**Task to complete**
Print the listing below exactly, minus its pictures.

**Data supplied**

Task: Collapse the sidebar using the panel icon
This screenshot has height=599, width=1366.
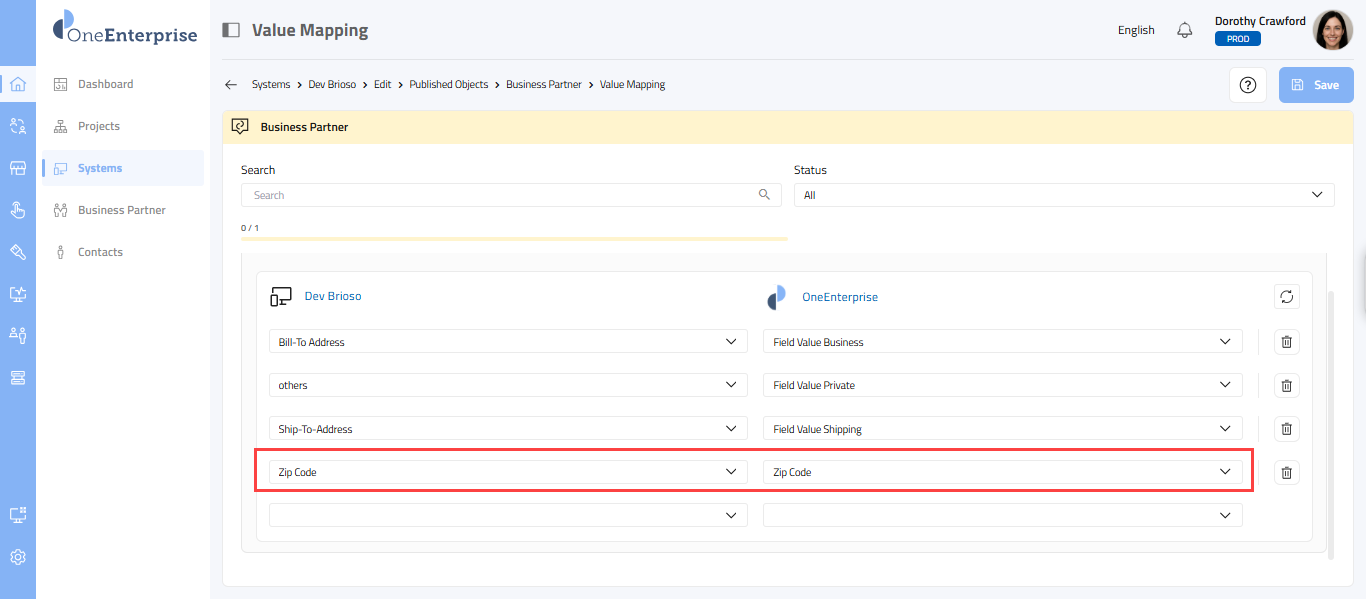Action: coord(231,30)
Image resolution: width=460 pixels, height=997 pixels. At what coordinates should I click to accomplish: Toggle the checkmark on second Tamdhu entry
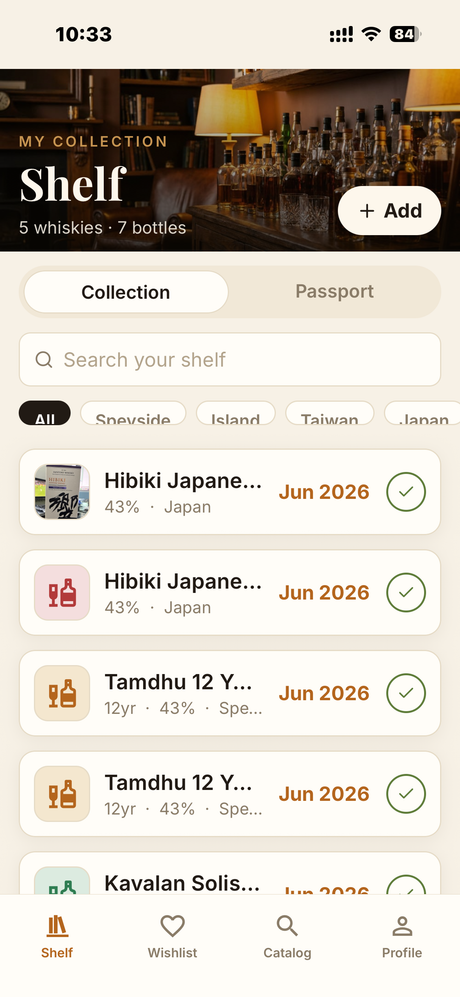point(406,794)
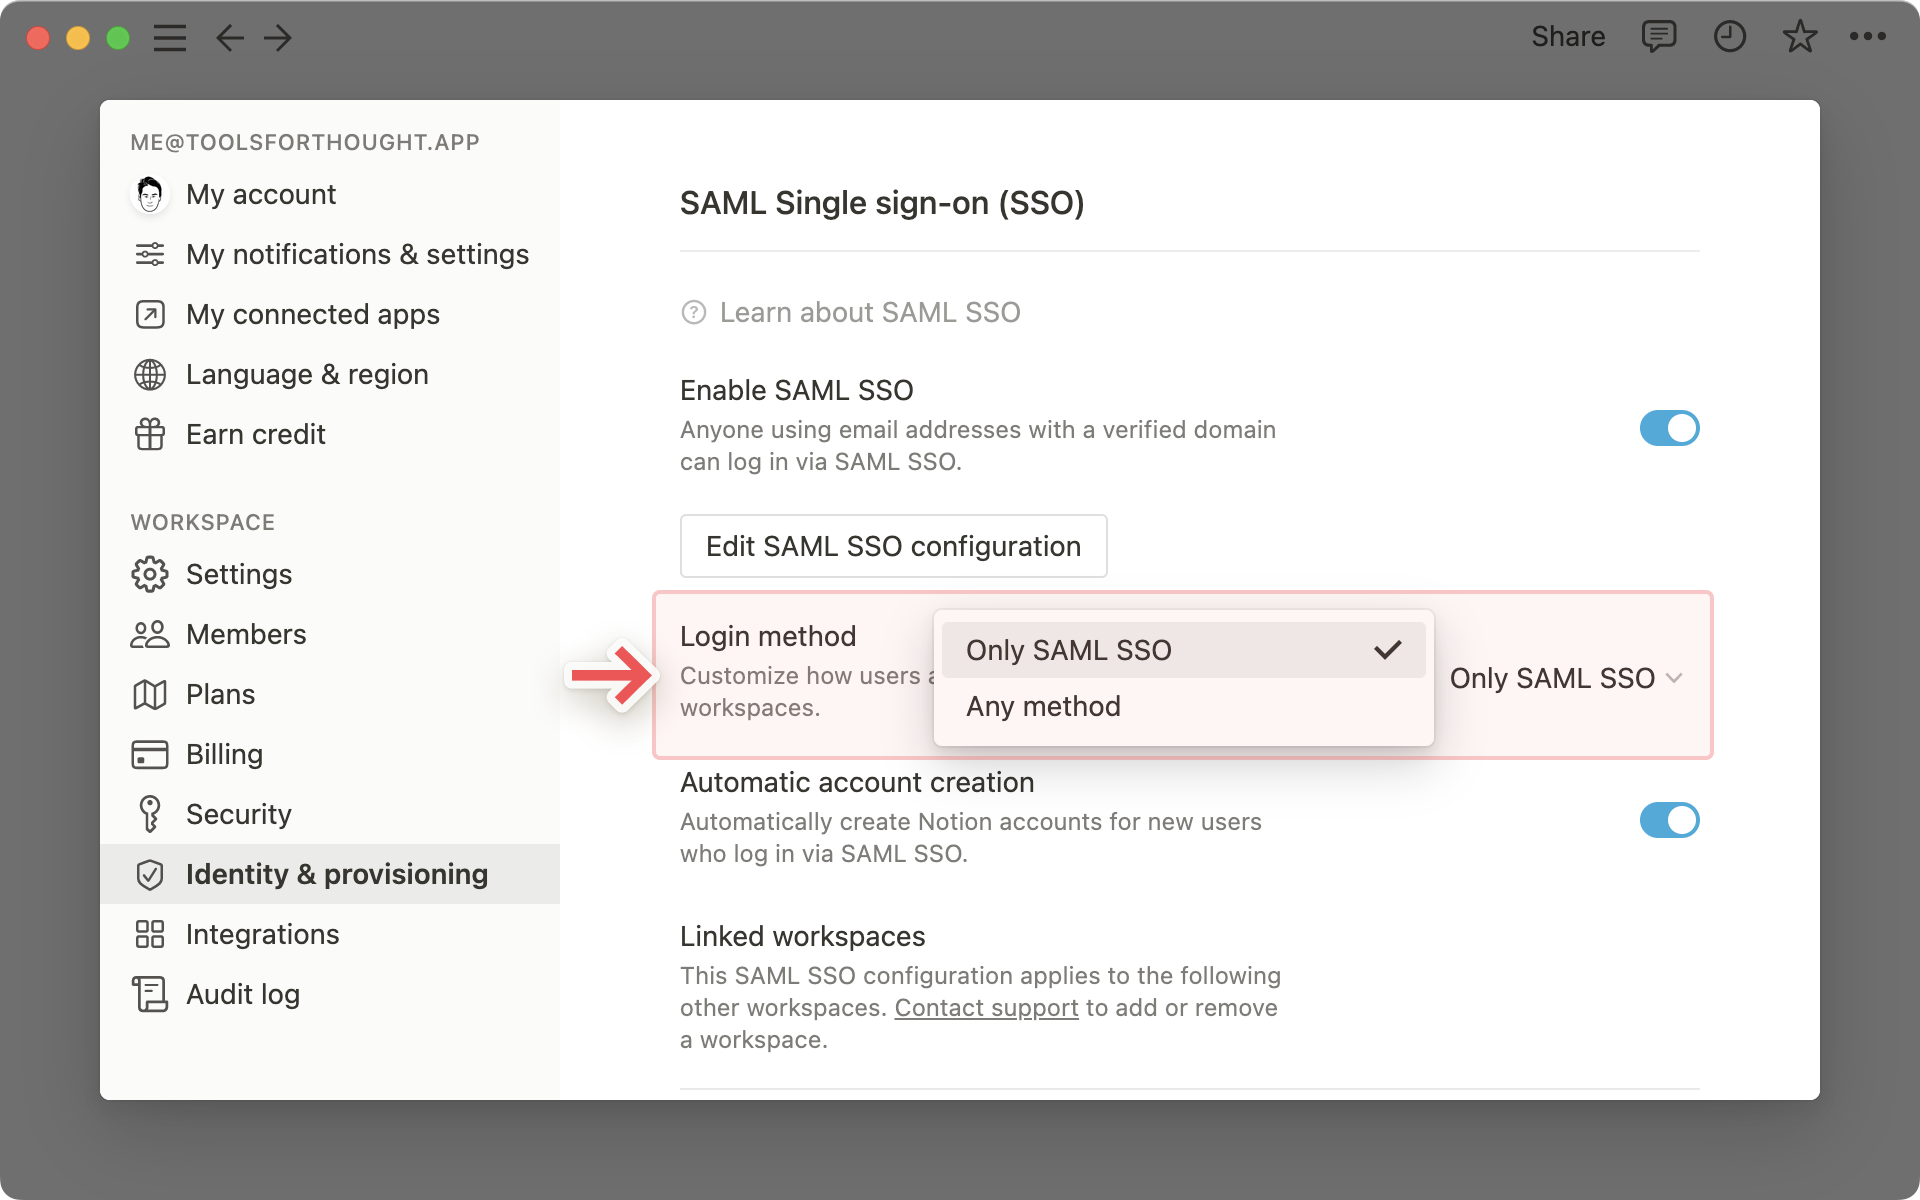Click the Audit log icon

149,993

**Response to this exercise**
Task: Collapse the sidebar using the panel icon
This screenshot has height=599, width=1366.
Action: coord(231,30)
Image resolution: width=460 pixels, height=997 pixels. At what coordinates should I click to accomplish: Toggle the checkmark on second Tamdhu entry
point(406,794)
Click the Audit log icon

149,993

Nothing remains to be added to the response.